Agmatine inhibits the proliferation of rat hepatoma cells by modulation of polyamine metabolism

Abstract

Background/Aims: Previous experiments have shown that agmatine, the product of arginine decarboxylase, is transported in competition with putrescine into quiescent rat hepatocytes, where it promotes several effects, including marked decrease of intracellular polyamines and induction of apoptosis. The primary aim of the present study was to assess the action of agmatine on transformed and proliferating hepatic rat cells. Methods: To assess the effect of agmatine on hepatoma cells, analysis by flow cytometry, Western blotting, reverse transcription–polymerase chain reaction, scanning and transmission electron microscopy, immunofluorescence detection of β-actin and α-tubulin were performed.
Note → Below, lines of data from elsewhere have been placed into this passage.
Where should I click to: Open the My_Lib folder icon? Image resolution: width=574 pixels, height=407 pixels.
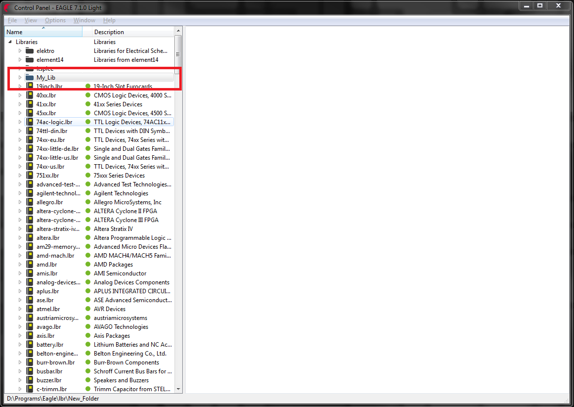click(x=29, y=77)

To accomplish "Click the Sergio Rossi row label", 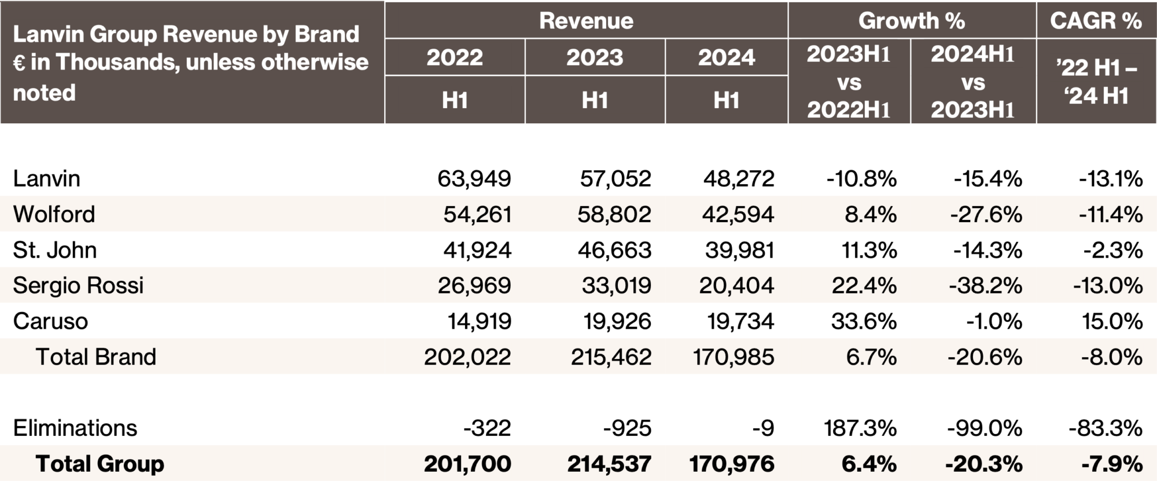I will (78, 285).
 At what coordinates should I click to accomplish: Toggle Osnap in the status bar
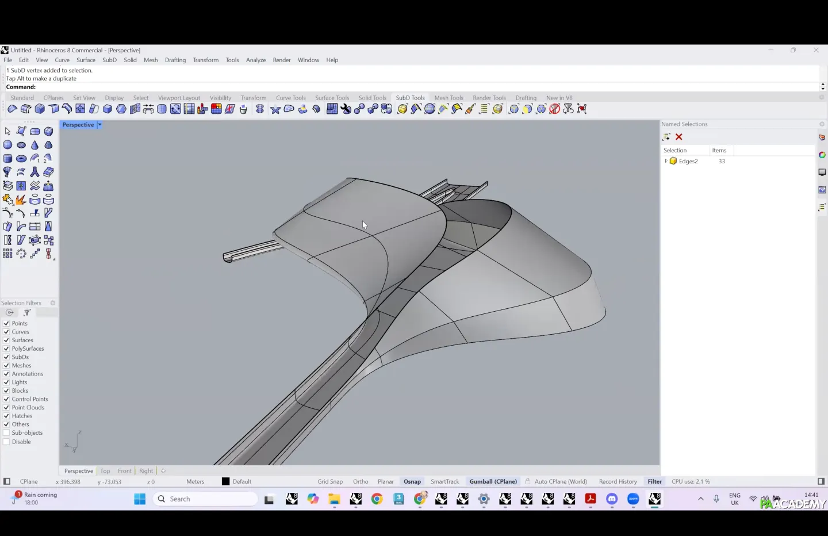click(412, 482)
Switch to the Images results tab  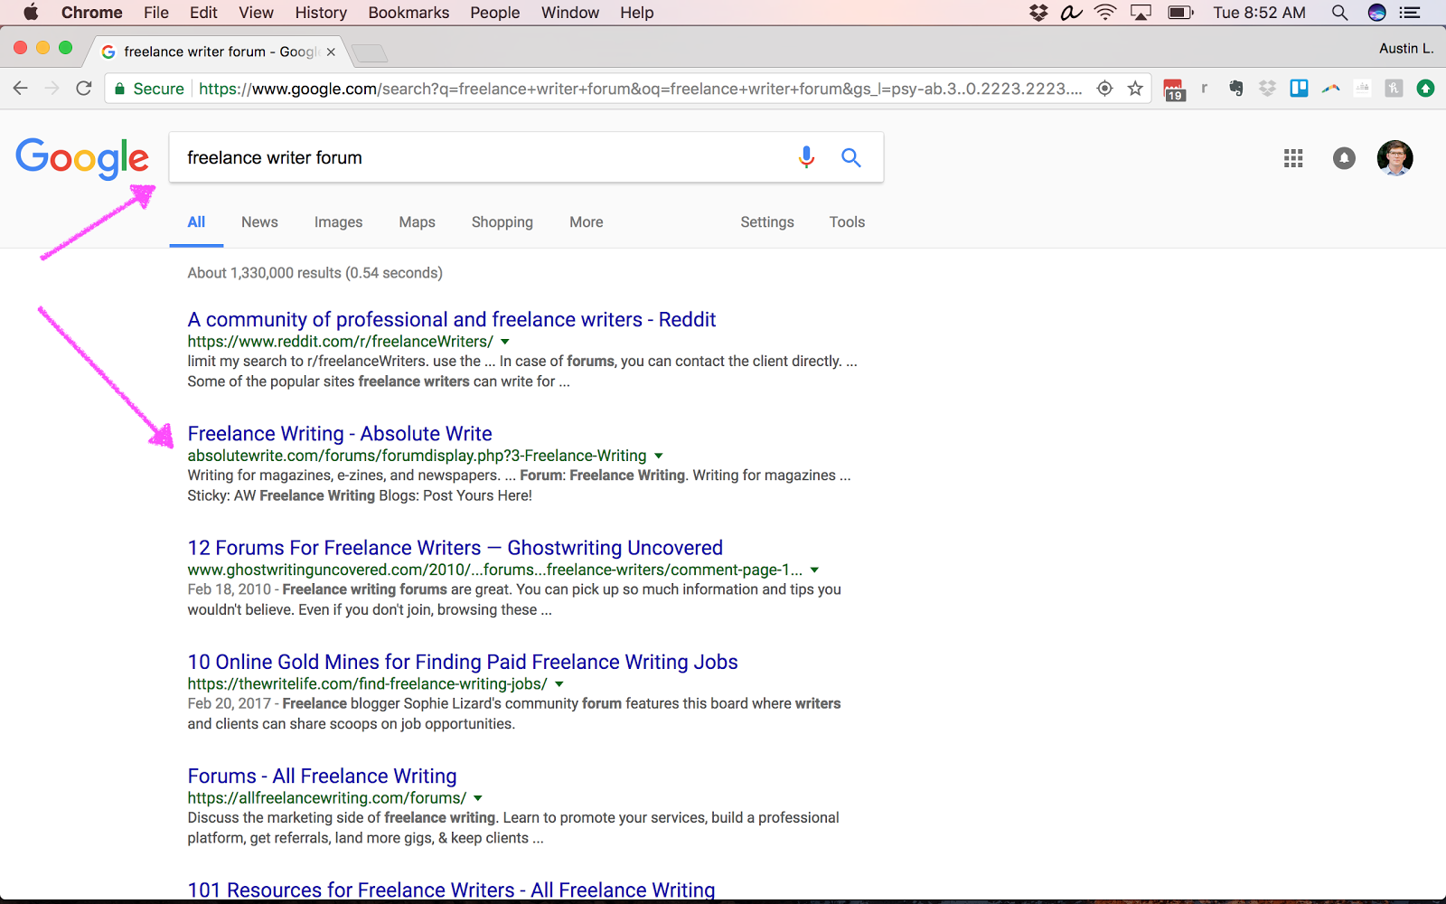pos(338,222)
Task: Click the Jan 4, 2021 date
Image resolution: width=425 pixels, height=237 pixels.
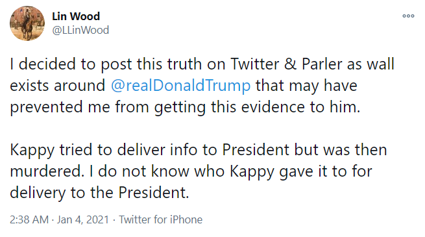Action: (83, 219)
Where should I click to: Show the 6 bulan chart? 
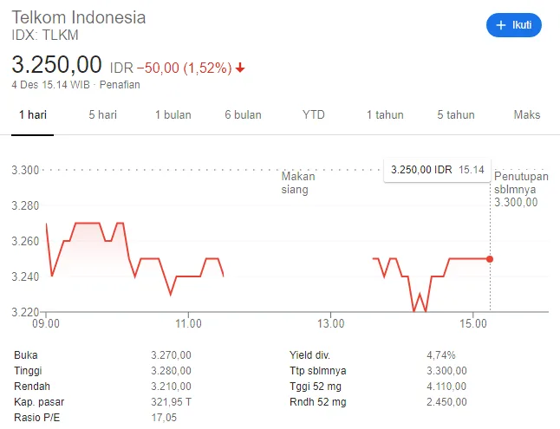pyautogui.click(x=243, y=115)
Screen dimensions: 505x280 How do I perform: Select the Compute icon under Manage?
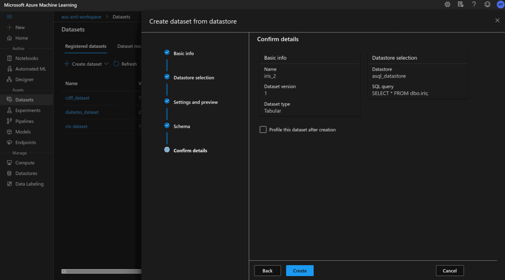(9, 163)
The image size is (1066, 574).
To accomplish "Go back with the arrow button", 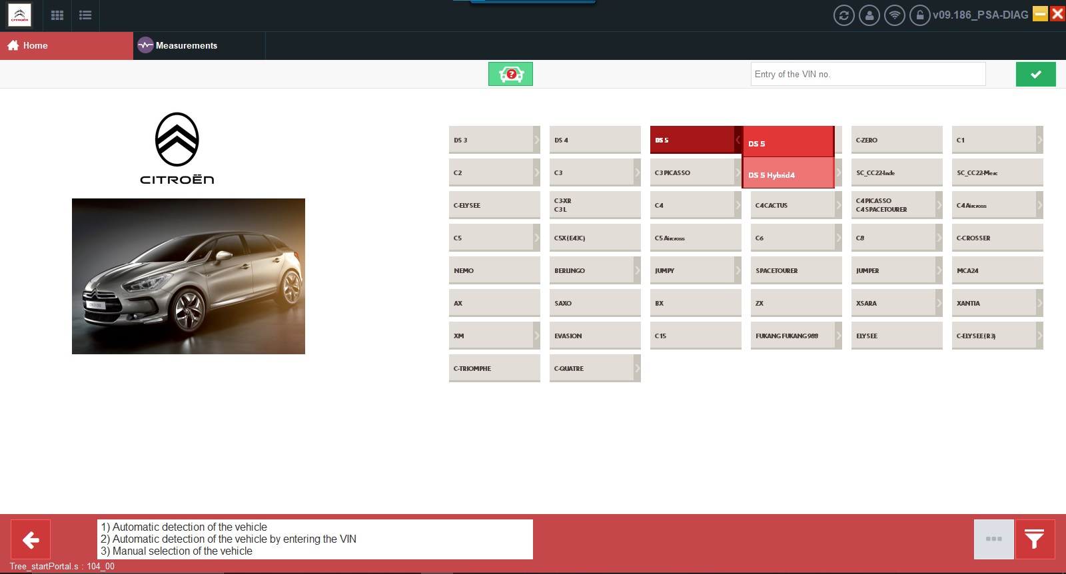I will click(x=31, y=539).
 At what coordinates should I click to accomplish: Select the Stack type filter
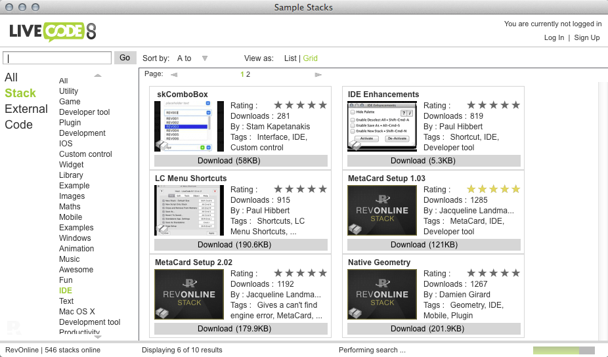click(x=20, y=93)
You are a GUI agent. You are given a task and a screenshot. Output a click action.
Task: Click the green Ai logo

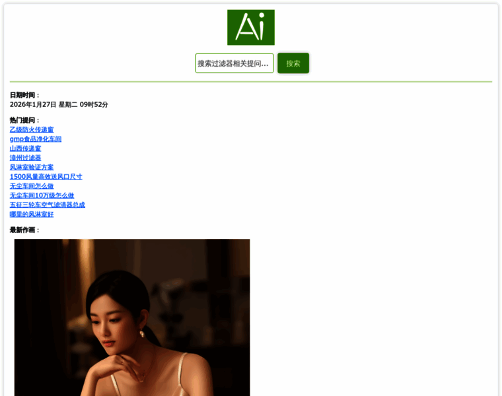pos(250,28)
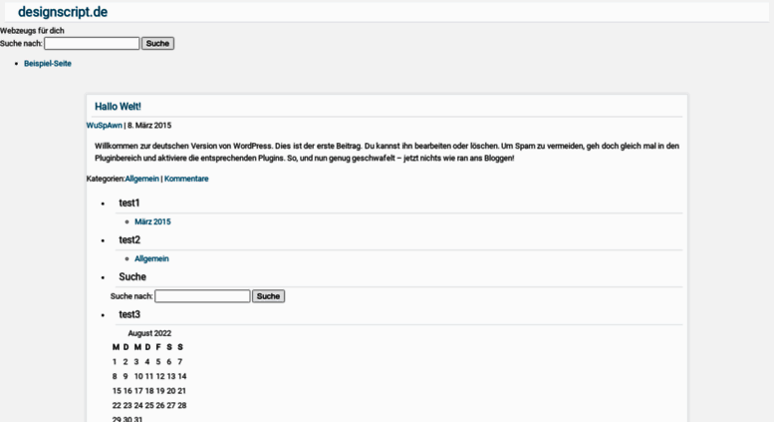Visit author WuSpAwn's page
The height and width of the screenshot is (422, 774).
(x=105, y=126)
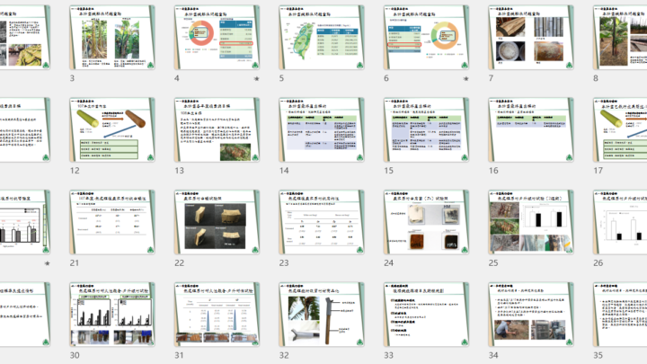This screenshot has width=647, height=364.
Task: Click the animation star under slide 6
Action: click(465, 80)
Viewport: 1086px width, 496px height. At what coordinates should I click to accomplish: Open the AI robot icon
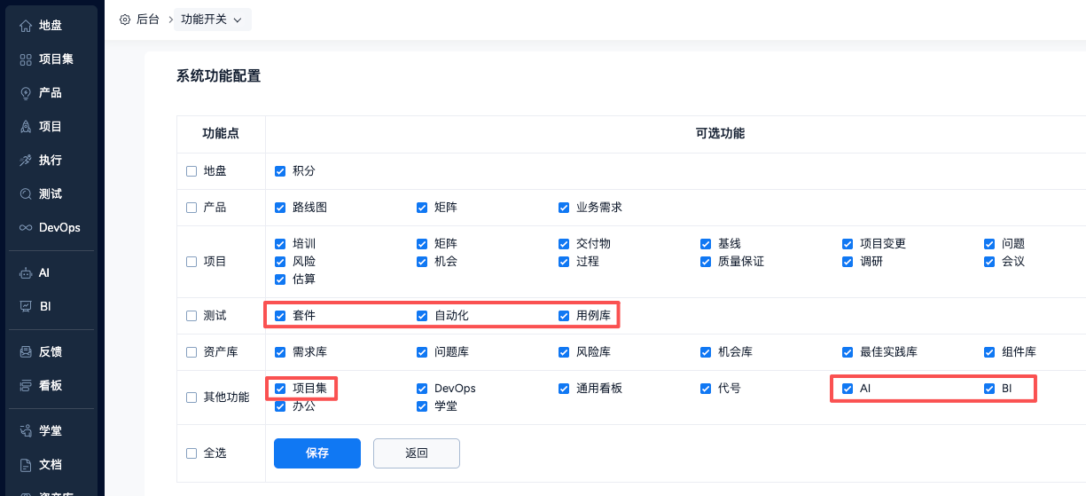tap(26, 273)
Results: The results showed that agmatine has antiproliferative effects on the cell lines studied (HTC, JM2, HepG2). Further experiments were performed on HTC cells. The effect was proportional to agmatine concentration (in a range between 50 and 500 μM). It was not correlated with induction of necrosis or apoptosis and was accompanied by accumulation in G 2/M cell cycle phase and by dramatic modification of cell morphology. Spermidine reversed these effects, suggesting that the marked decrease of the polyamine pool is the main target of agmatine. Conclusions: The results obtained show a relationship between the decrease of intracellular polyamine content, the rate of cell growth and the cytoskeleton organization.